> [OBJECTIVE 1]
Reproduce the rows that come after the text, substituting "panel" for "menu" and keeping everything else the same.

━━━ EXCERPTED PASSAGE ━━━

Thomas Madsen-Mygdal: Reboot

I’m here at the Moving Images conference in Malmö, Sweden, to talk about email a bit later. My talk and Thomas‘ talk are the only ones in English, so here’s notes from his very good but very brief look at the conference he runs, Reboot.

Basic facts about Reboot – festival that’s run 11 times in the last 12 years. Very young when he started it. Enquiry into what the internet is and what it means to us, and also a personal journey. Currently taking a break because involved in a lot of stuff, but also getting very tired and not sure what would be worth spending 2 days of 600 people’s time.

Something that’s a movement or an event is hard to describe, so three small stories that illustrate journey of Reboot.

2001, post bubble. In 2000, there were 2400 people during the day, and 4000 people partying at night. Was a huge thing that was out of control. So in 2001 all this social stuff was happening and was sad about how we treated the potential of the net during 1998-2000, and wanted to say that there was more than what we saw during the bubble years. 2001, had 1500 people there. Had some huge speakers, but everyone just wanted to know how to get a job, how to make a living.

Changed the perspective, not just tech as a tool, but look at what people are doing, changing things due to understanding tools, new behaviours, etc. Transformational. Someone complained that it was all ‘one way’, big name speakers, said it all sucked, and this at a time Thomas was very proud of it!

2002 he totally shifted it all around, so it was one big open space, one speaker in the morning one at 8pm, the rest self-organised. Half the people loved it, specially woman. Everyone else wondered why they paid money for it.

━━━ DATA LINES ━━━

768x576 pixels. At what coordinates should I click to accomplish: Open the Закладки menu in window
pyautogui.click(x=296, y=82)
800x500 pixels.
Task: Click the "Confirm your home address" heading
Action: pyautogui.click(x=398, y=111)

━━━

> [OBJECTIVE 2]
Reproduce the notes on the Reboot talk above in full, without altering a single word.

> [RESULT 1]
768x576 pixels. At what coordinates should I click to accomplish: Open the Закладки panel in window
pyautogui.click(x=296, y=82)
800x500 pixels.
Task: Click the "Confirm your home address" heading
Action: pyautogui.click(x=398, y=111)

> [RESULT 2]
Thomas Madsen-Mygdal: Reboot

I’m here at the Moving Images conference in Malmö, Sweden, to talk about email a bit later. My talk and Thomas‘ talk are the only ones in English, so here’s notes from his very good but very brief look at the conference he runs, Reboot.

Basic facts about Reboot – festival that’s run 11 times in the last 12 years. Very young when he started it. Enquiry into what the internet is and what it means to us, and also a personal journey. Currently taking a break because involved in a lot of stuff, but also getting very tired and not sure what would be worth spending 2 days of 600 people’s time.

Something that’s a movement or an event is hard to describe, so three small stories that illustrate journey of Reboot.

2001, post bubble. In 2000, there were 2400 people during the day, and 4000 people partying at night. Was a huge thing that was out of control. So in 2001 all this social stuff was happening and was sad about how we treated the potential of the net during 1998-2000, and wanted to say that there was more than what we saw during the bubble years. 2001, had 1500 people there. Had some huge speakers, but everyone just wanted to know how to get a job, how to make a living.

Changed the perspective, not just tech as a tool, but look at what people are doing, changing things due to understanding tools, new behaviours, etc. Transformational. Someone complained that it was all ‘one way’, big name speakers, said it all sucked, and this at a time Thomas was very proud of it!

2002 he totally shifted it all around, so it was one big open space, one speaker in the morning one at 8pm, the rest self-organised. Half the people loved it, specially woman. Everyone else wondered why they paid money for it.